EasyLink Services (ESIC) announced Tuesday that it was being taken over by OpenText, a Canadian company, for $7.25 per share and closed Wednesday at $7.16. I first wrote about ESIC on November 12, 2010, and recommended it when it was trading at $3.95 a share and most recently recommended it on March 26 of this year when it was trading at $4.79 a share. Patient investors in ESIC have been very well rewarded.
ESIC was initially recommended because it seemed ideally situated to exploit the low interest rate environment which has become a feature of the financial world. By borrowing a great deal of money and acquiring a business at least as large as itself, ESIC put itself in a position to throw off more and more cash as long as the after tax cash flow yield on the investment was greater than the after tax interest rate paid on the debt used to acquire the investment. The combination of low interest rates and the tax deductibility of interest expense created a huge gap between the cash flow yield on the investment and the after tax interest expense on the debt and, with the enormous excess cash flow, ESIC was able to pay down the debt at a rapid pace. The cash flow machine that ESIC had become was more and more valuable in "private market" terms - there still was a big question as to whether the stock market would ever wake up to that fact.

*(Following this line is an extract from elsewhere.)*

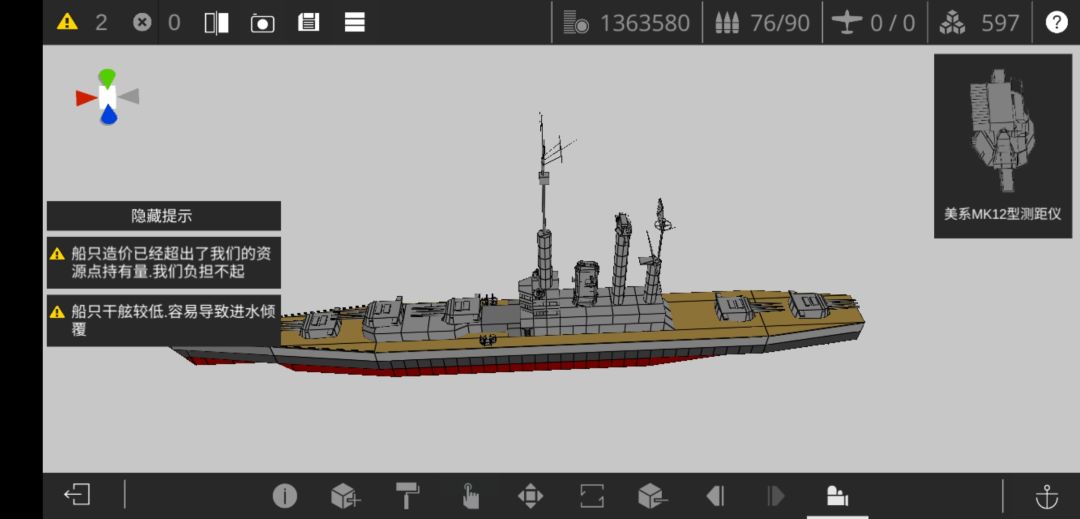Viewport: 1080px width, 519px height.
Task: Take a screenshot with camera icon
Action: coord(262,23)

I believe that value investing is very largely a search for stocks whose private market values are higher than the market caps suggested by their stock prices. In many cases, we will never really learn the private market value because the company will never be taken over. ESIC gives us a window on private market value. Although it suggests that the market substantially undervalued ESIC, it appears that its private market value was not quite as high as the $8 I suggested. On the other hand, the large gap between the private market value I thought I saw and the price created quite a bit of room for me to "be wrong" and still make a lot of money. This is another important tenet of value investing - the need for a margin of error.
If a company is taken over, the takeover price is, absent extraordinary circumstances, the private market value or a very, very good indicator of the private market value. It should be the highest price any qualified bidder is willing to pay (if it isn't, then the higher offer of another bidder should be accepted). It is a price reached between a willing buyer and a willing seller and represents, in a sense, the market's "verdict" on the value of the company. The fact that it was a price substantially higher than where the stock had been trading suggests that the fundamental thesis about latent value associated with stocks which can benefit due to low interest rates may have merit.

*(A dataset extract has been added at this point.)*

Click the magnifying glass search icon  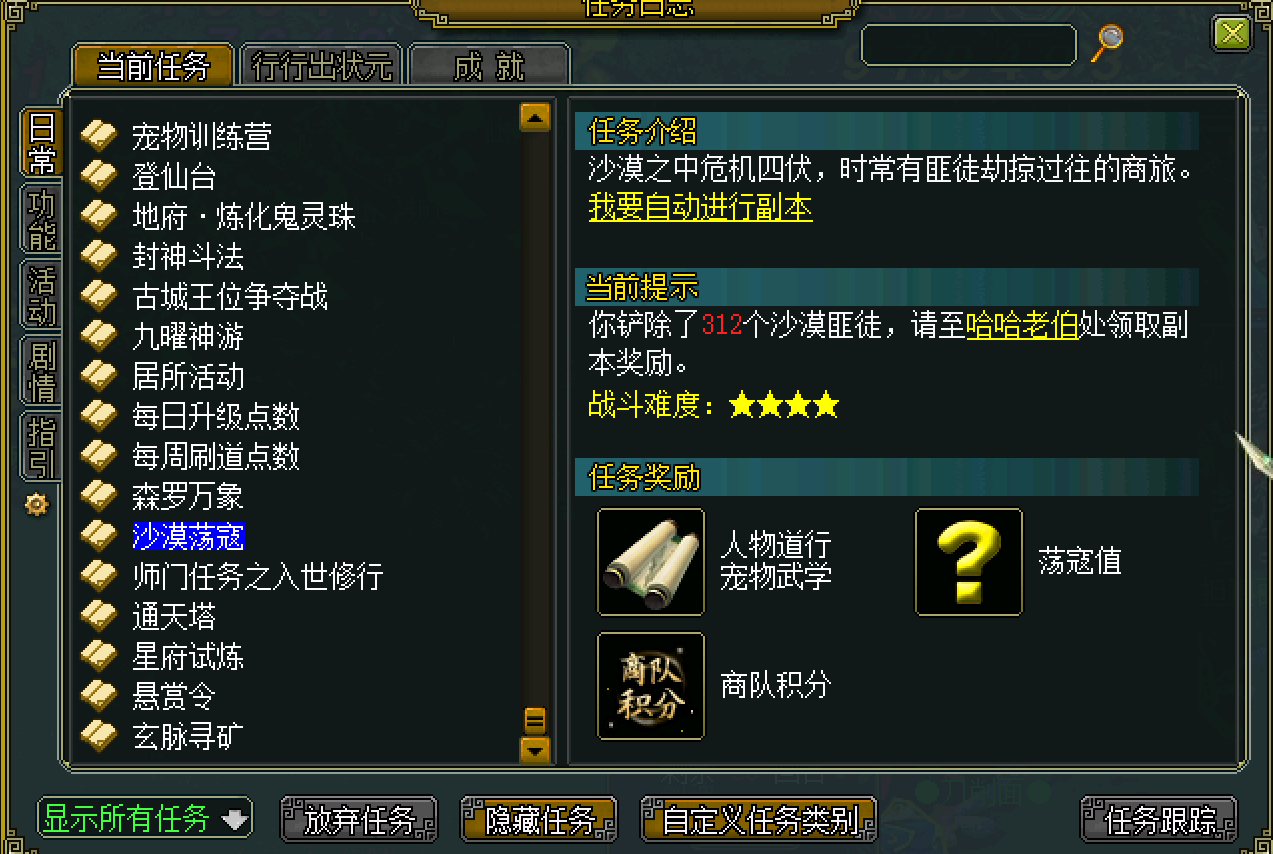tap(1107, 43)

Of course, many companies - for example, Apple (AAPL) - are too big to be taken over. These companies can engage in a low level, slow motion MBO or LBO via share repurchases in which they make the same calculation described about - comparing the after tax interest rate earned or paid on the money used to make the repurchases with the after tax earnings yield on the stock. In many cases, this kind of calculation will still suggest that the stock is a bargain in this interest rate environment.
I am still long ESIC awaiting developments but am lightening up as we close in on $7.25. I will be covering other situations in which companies have an opportunity to benefit from the low interest rate environment.